Mais la classe capitaliste, en étant propriétaire des moyens de production et d’échange, possède un immense pouvoir entre ses mains. Par des actions de sabotage, fuite de capitaux, grève d’investissement, lock out et spéculation en tout genre, elle peut faire vaciller l’économie d’un pays entier et déstabiliser le pouvoir politique en place, si elle se sent mortellement menacée. Elle a démontré au cours de l’histoire que la défense de ses intérêts est supérieure à la vie humaine. Tant que le capitalisme régnera, il existera toujours une injustice entre les véritables créateurs de richesse, les travailleurs et les détenteurs des moyens de production et d’échange qui exploitent le travail salarié.
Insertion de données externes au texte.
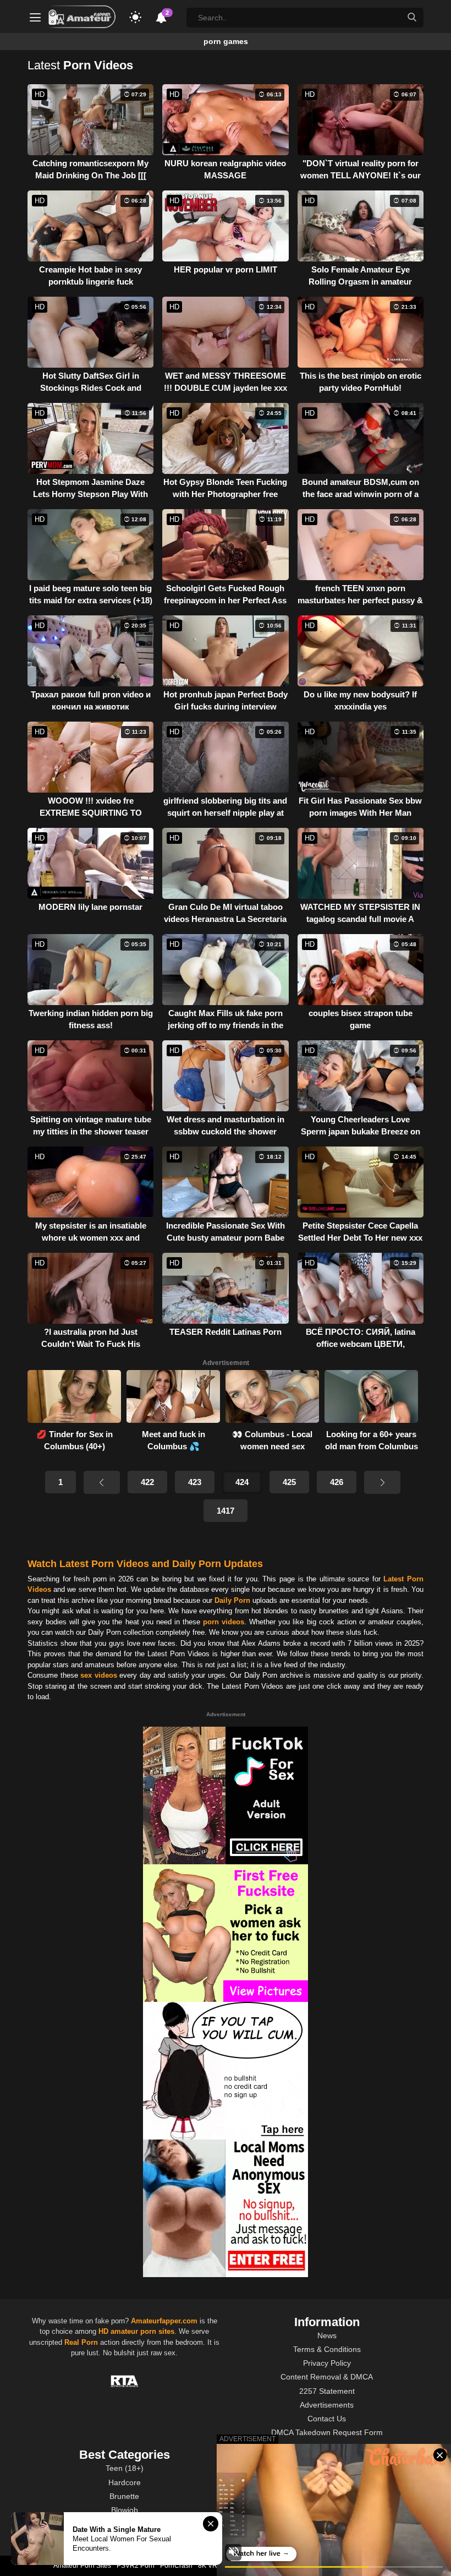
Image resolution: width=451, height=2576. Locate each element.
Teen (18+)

Gabriel Zucman n’est pas un économiste marxiste, ni même anticapitaliste, mais plutôt un keynésien. Il prétend tenter redynamiser l’économie capitaliste en injectant un peu plus de « justice fiscale ».
Nous pensons à l’inverse que la seule façon d’en finir avec le marasme économique, social et les injustices est le renversement du capitalisme et le remplacer par le communisme, c’est-à-dire l’expropriation capitaliste et la planification démocratique de l’économie pour répondre au besoin de la population et résoudre les grands enjeux de l’humanité.